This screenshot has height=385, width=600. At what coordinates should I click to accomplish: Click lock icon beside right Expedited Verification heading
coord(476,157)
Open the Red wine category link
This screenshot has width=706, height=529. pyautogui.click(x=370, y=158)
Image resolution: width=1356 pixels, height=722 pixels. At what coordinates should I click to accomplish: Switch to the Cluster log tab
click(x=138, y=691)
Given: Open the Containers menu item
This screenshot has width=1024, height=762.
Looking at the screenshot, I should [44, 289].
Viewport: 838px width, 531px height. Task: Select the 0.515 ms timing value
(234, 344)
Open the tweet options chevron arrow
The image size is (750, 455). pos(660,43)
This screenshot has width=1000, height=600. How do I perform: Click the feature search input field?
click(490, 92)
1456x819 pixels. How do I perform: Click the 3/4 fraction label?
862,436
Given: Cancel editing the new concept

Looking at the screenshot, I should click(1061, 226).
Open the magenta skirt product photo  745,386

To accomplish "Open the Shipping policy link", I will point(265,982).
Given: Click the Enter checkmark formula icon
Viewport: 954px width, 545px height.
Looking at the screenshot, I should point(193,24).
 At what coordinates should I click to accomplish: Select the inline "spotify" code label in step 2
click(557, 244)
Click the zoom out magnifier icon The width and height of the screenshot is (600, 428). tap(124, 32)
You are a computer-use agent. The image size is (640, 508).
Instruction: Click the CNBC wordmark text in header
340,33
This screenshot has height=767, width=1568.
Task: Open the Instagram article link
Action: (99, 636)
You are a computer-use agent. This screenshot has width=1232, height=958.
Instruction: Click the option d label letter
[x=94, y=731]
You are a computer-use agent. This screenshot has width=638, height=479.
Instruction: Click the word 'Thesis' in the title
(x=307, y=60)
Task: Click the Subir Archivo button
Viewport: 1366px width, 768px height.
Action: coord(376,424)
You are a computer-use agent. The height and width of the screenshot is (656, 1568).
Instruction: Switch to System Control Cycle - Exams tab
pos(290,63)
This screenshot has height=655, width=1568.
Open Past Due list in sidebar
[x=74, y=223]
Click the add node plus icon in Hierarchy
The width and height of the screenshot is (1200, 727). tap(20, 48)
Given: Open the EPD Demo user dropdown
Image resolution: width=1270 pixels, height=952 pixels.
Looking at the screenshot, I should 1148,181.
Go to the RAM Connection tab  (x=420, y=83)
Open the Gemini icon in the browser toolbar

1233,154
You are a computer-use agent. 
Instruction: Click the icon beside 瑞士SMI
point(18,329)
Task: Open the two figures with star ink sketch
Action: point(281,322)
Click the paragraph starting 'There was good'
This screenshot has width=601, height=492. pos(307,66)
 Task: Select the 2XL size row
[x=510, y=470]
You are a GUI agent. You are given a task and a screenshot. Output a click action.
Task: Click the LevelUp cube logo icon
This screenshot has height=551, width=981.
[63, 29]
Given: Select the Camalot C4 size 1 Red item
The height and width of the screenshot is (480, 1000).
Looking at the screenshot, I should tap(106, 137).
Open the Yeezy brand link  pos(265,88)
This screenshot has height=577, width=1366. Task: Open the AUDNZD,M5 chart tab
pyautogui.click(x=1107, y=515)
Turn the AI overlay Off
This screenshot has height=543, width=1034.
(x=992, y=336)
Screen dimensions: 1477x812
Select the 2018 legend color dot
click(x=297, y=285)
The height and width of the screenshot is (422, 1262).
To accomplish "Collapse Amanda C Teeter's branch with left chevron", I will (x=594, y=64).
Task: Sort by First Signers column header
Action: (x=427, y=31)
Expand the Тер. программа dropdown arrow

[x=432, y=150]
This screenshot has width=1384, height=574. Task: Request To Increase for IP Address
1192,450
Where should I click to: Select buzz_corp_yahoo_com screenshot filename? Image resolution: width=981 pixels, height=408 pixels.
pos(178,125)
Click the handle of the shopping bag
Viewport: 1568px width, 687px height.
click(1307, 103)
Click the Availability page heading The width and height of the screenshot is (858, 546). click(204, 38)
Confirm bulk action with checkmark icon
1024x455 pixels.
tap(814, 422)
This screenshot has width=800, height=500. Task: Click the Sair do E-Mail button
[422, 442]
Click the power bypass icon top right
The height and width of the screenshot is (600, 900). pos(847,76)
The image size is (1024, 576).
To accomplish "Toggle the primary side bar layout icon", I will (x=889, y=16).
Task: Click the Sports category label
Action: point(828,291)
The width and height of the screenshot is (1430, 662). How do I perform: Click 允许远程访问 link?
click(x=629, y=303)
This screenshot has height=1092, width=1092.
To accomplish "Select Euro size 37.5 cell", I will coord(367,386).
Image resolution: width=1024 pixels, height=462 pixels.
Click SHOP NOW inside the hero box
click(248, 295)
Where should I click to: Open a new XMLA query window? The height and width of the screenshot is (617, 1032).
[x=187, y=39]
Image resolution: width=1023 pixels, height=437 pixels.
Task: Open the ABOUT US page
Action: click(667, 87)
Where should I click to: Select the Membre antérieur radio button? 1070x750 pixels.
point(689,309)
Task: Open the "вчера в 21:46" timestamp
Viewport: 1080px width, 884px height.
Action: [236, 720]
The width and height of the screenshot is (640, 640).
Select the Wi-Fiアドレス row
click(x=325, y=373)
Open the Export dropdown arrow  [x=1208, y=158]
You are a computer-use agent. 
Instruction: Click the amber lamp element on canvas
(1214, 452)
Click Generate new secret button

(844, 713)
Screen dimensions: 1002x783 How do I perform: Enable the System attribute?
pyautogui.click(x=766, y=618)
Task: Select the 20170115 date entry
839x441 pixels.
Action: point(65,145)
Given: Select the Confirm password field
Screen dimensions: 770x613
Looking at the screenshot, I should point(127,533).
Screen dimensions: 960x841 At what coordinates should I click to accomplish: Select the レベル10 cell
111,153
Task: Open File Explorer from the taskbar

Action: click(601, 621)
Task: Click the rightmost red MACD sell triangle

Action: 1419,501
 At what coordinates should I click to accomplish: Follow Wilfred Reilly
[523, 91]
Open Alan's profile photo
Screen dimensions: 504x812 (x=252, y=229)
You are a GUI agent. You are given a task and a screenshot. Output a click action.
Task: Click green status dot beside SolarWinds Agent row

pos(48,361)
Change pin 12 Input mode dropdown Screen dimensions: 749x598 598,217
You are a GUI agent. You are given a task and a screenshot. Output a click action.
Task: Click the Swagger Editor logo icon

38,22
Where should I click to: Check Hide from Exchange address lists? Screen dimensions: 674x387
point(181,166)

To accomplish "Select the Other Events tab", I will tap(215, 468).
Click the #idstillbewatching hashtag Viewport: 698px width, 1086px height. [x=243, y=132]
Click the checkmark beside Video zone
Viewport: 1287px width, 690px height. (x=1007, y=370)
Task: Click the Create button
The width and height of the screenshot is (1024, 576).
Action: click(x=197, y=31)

- **WORK REQUIRED**
How many lines in the records hold the string "computer"? Reply with the number only.

- **REPLY TO THE EXERCISE**
6